Lumina Foundation found that young people in US do not have enough education to compete.  Between now and 2018 Oregon is expected to create 59.000 jobs – but there will not be enough workers with post secondary education to fill those job needs.  America is significantly de-funding its education.

McAvey believes there are some bright spots.  Business and professional sectors and education of all types as well as health care and medical have grown phenomenally. “America is still wildly entrepreneurial and leads in venture capital” she claims.  This is partly due to the creative culture and substantial capital reserves.

The Housing Outlook she presented was similar to what I have heard for the past few years: Apartment living is on the rise. Six million new renter households may be formed between 2008 and 2015, requiring 300,000 new units annually compared with just 100,000 produced in 2010. “But can the industry deliver that amount for the rents at which people looking to rent can afford?” she asked.  Meanwhile, more single-family homes are being occupied by renters, changing the feel and politics of suburban communities.

Seventy-five percent of households in Portland do NOT have children under 18; 47% are non-families, she said. Twenty-somethings on tight budgets prefer places to congregate with friends—in parks, bar scenes, restaurant clusters, and building common areas—and can tolerate smaller living spaces, McAvey claims.

The Regional Panelists consisted of Jill Eiland, Corporate Affairs Manager, Intel Corporation; Keith Leavitt, General Manager of Business Development and Properties, Port of Portland; Sandra McDonough, President and CEO, The Portland Alliance, Wim Wiewel, President, Portland State Universtiy

McAvey went on to ask a softball question of most of the panelists—and most  responded in predictable ways, e.g., Keith Leavitt feels that we need to continue and expand efforts to export wheat and other grain to the world as well as electronics.  “There is a boom in new port developments along lower Columbia River,” he said.”
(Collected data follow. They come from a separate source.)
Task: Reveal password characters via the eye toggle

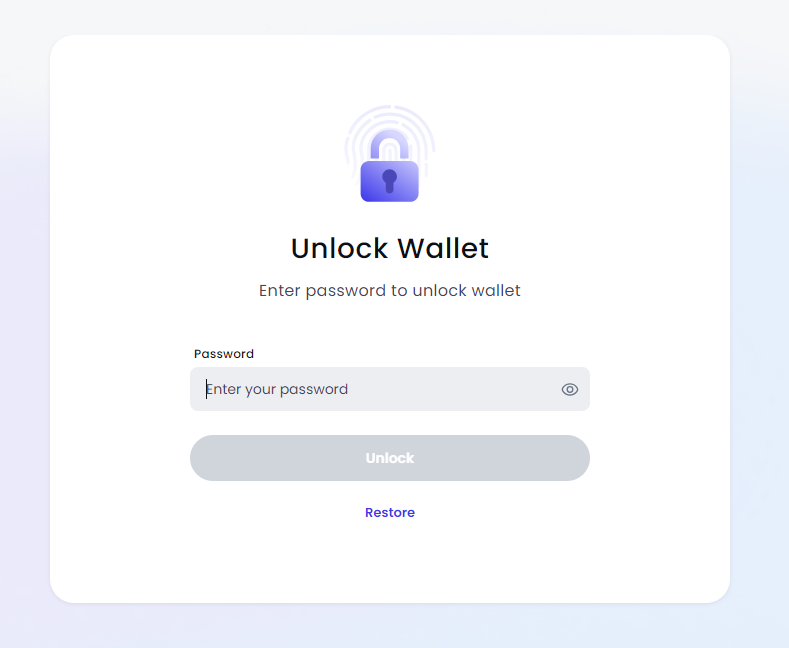Action: (x=570, y=389)
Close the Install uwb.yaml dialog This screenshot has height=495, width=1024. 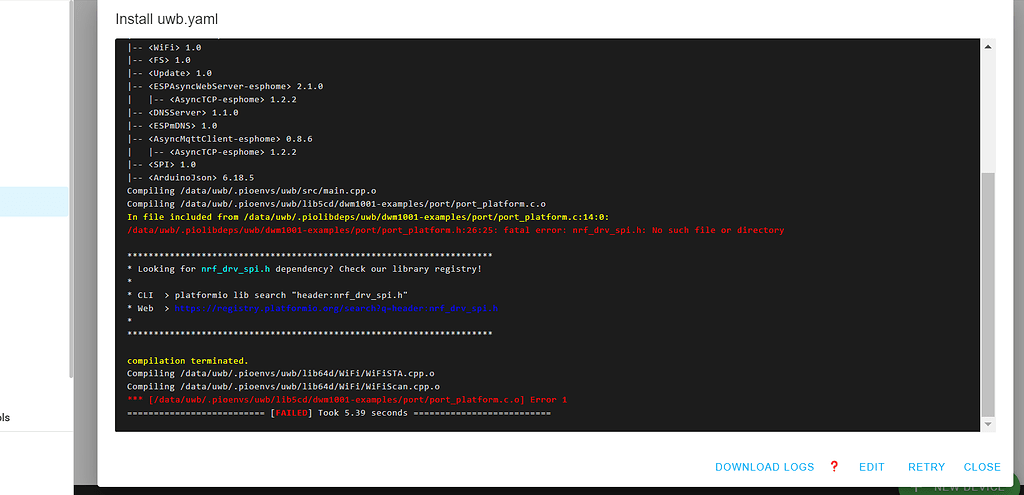pos(982,467)
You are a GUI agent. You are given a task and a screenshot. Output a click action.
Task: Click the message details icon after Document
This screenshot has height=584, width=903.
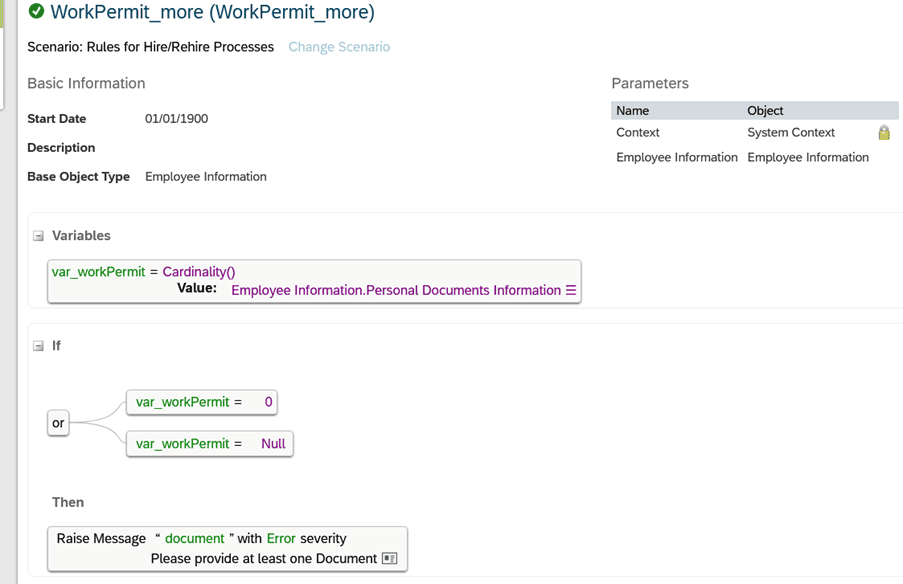(x=390, y=559)
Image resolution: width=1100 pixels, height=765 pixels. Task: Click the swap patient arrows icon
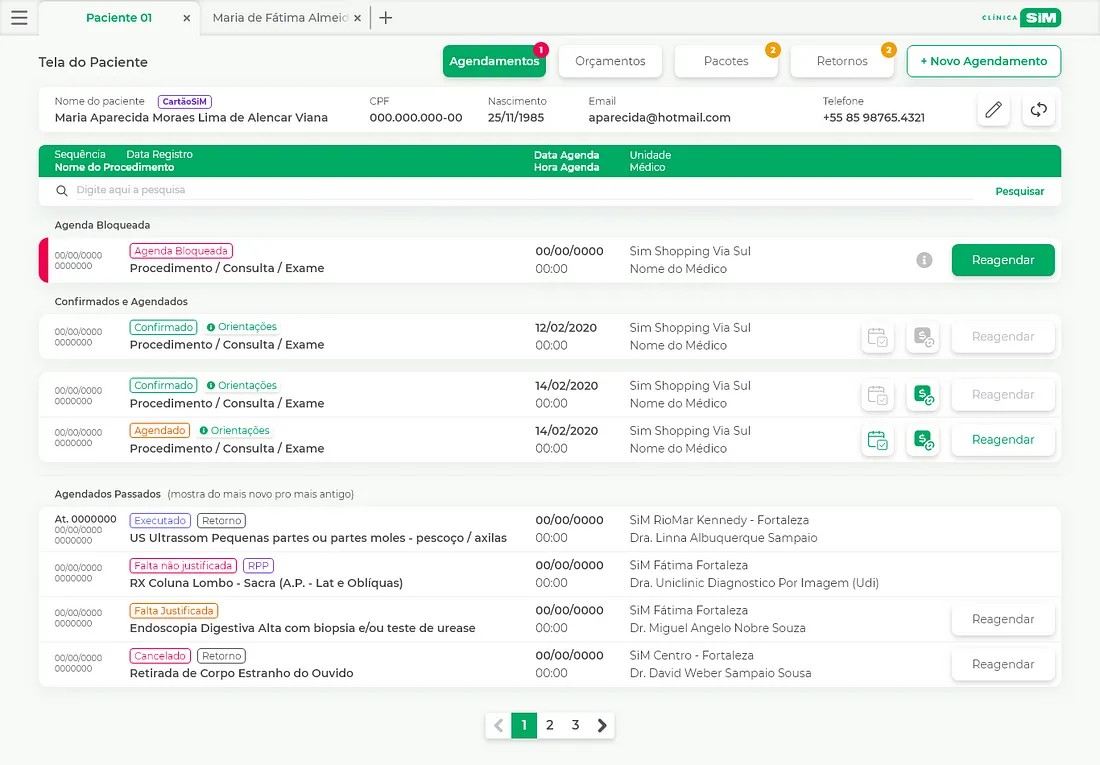pos(1038,110)
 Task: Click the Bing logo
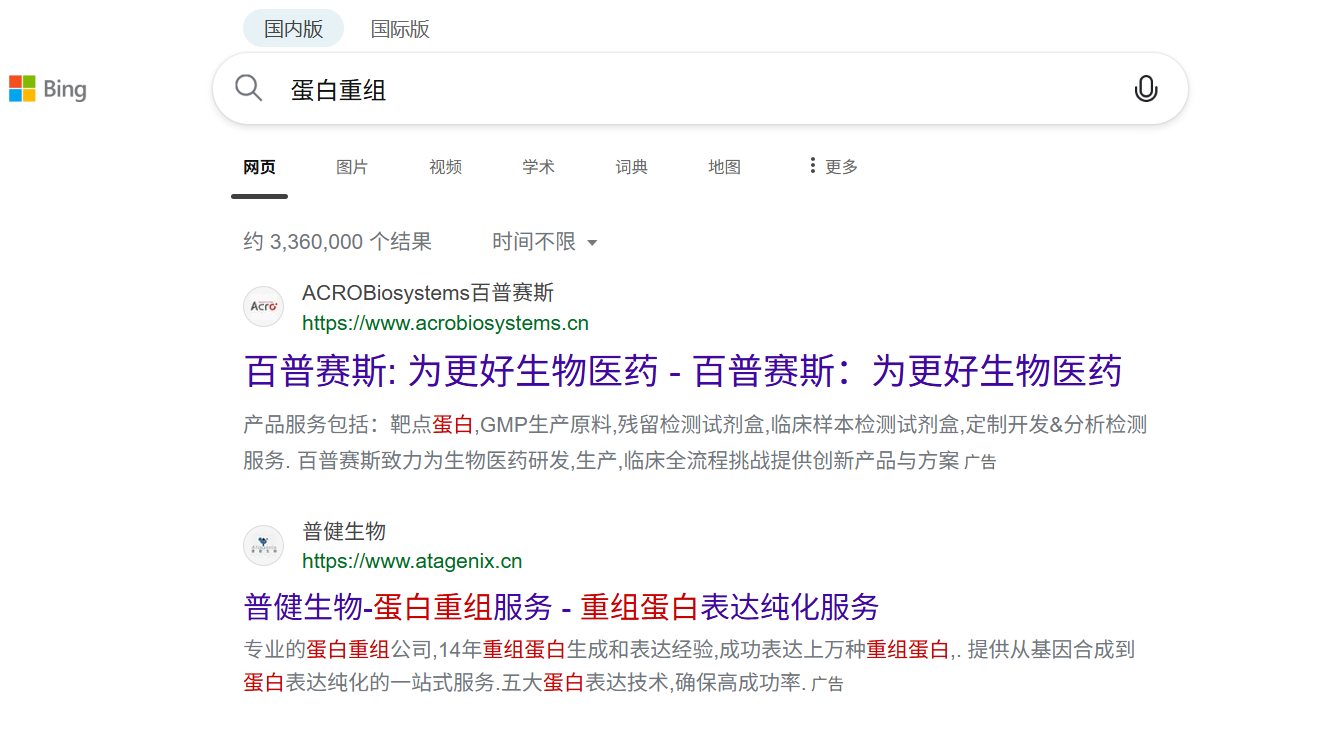point(48,89)
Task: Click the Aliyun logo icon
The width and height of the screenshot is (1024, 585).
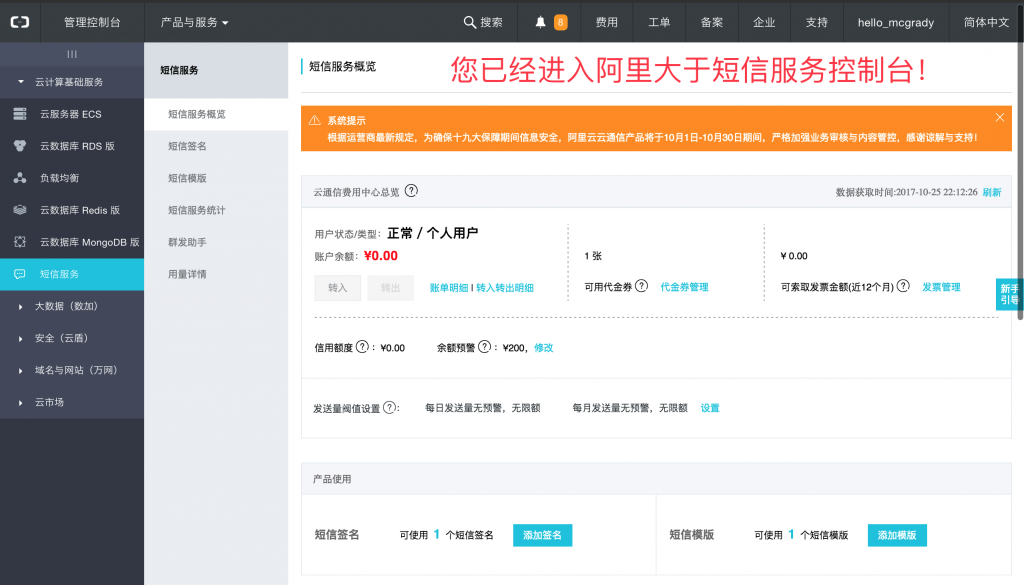Action: point(20,21)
Sandra McDonough believes that we are hampered by tax policy, physical infrastructure and regulatory framework – a lot of it from the 70’s [referring to Oregon’s land use laws]. “We do not have enough sites for new industrial users,” she maintains.

Wim Wiewel feels we need to move beyond the sad state of education funding from legislatures (not only here, but across the country) and partner more with industry—and with local government.  He was excited to announce “We are working with the Mayor and the County on an Urban Renewal Area for Education.”
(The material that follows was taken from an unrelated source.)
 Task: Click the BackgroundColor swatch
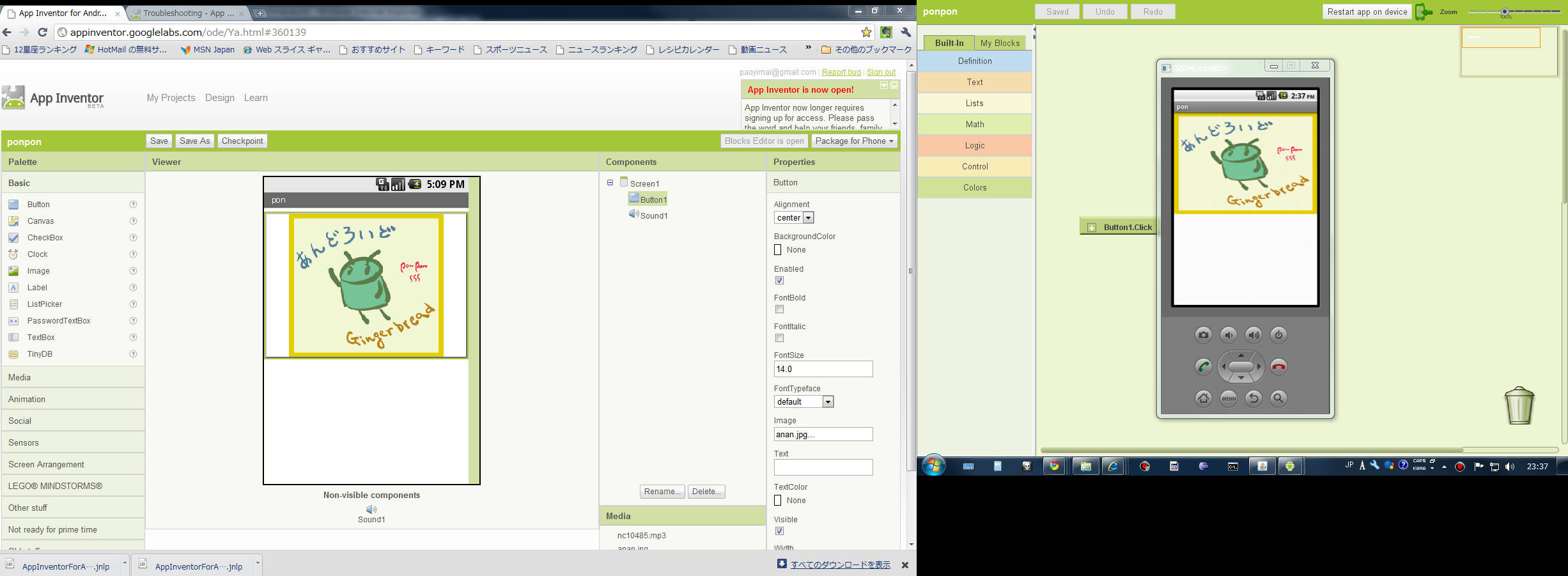[x=778, y=250]
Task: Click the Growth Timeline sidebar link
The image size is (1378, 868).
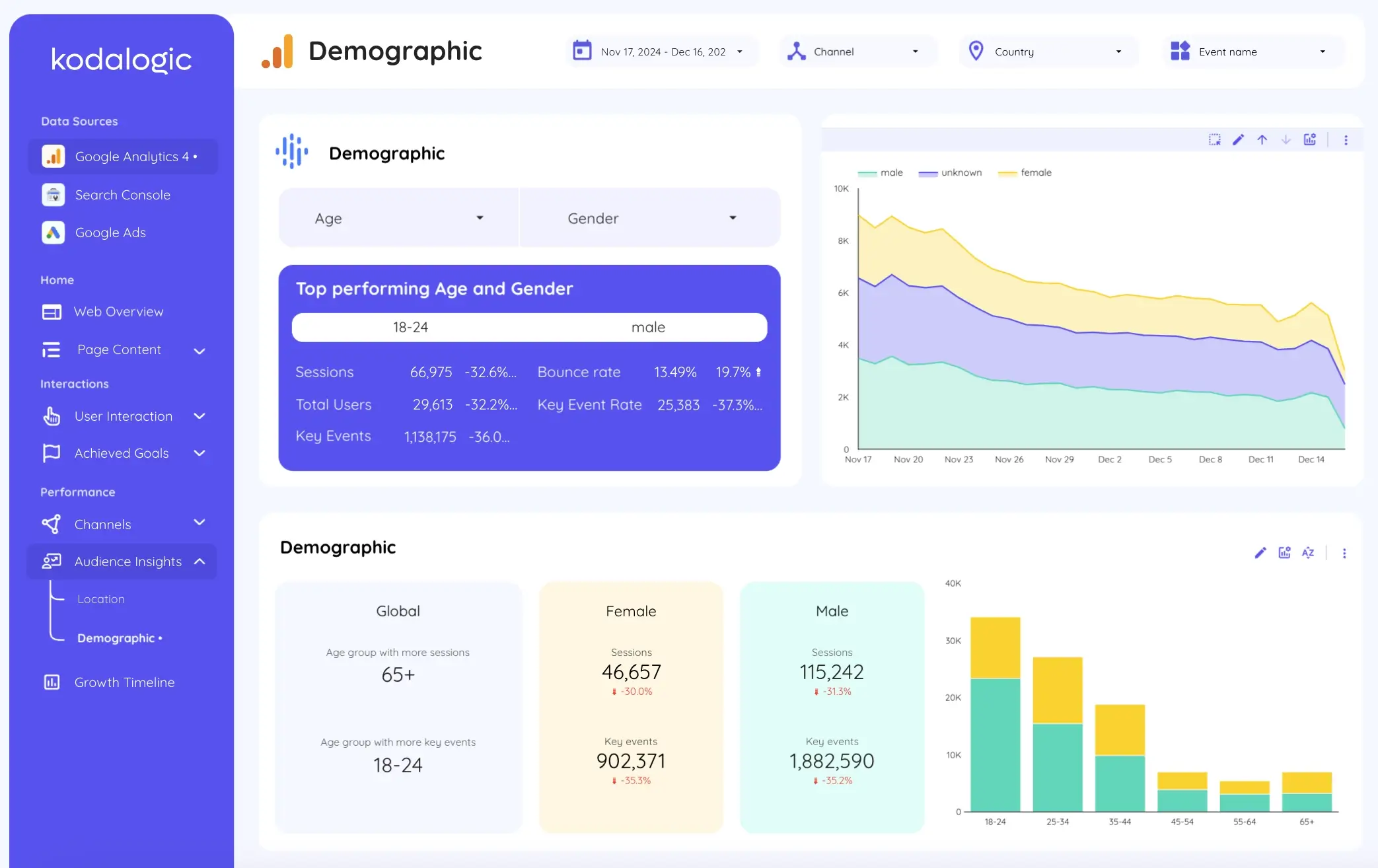Action: click(124, 681)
McAvey’s question for Jill Eiland was a little more challenging.  “Is Intel going to follow Amazon’s lead and start building highly urban campuses?”

Although I spaced out during Eiland’s answer, she later told me that “Intel has now invested more than $20 billion in Oregon since 1974.  We continue to invest and grow our manufacturing and R&D capacity here.  The Hillsboro site remains Intel’s largest and most comprehensive site anywhere in the world.”  I interpret that to mean don’t expect Intel to move into downtown Portland, or even downtown Hillsboro, anytime soon.

I heard recently that Metro Council Members were cautioned not to talk about climate change.  Governor Kitzhaber and Mayor Adams didn’t mention it in their recent State of the State/State of the City speeches at City Club either.  It seems that ULI got that memo too.

I was a bit baffled to attend an event on trends that made no mention—only guarded allusion to—the two big trend topics of the day in my world: climate change or growing income inequality!  While ULI played up this event as being about a paradigm shift, their Oregon panel members gave only predictable answers that did not reflect much awareness of that shift–none of that Oregon leadership that we witnessed in the last century.  It would seem that we are resting on our laurels rather than embracing the shift. I left with more questions than answers—but eager to read the copy of “What’s Next? Real Estate in the New Economy” that ULI so generously provided to attendees.

Mary Vogel is founder and principal of PlanGreen, consultants on walkable urbanism.  She is a Board Member and Advocacy & Alliances Chair of the Congress for the New Urbanism Cascadia Chapter where she helps to shape climate change policy.  She is also a member of the progressive business alliance, VOIS.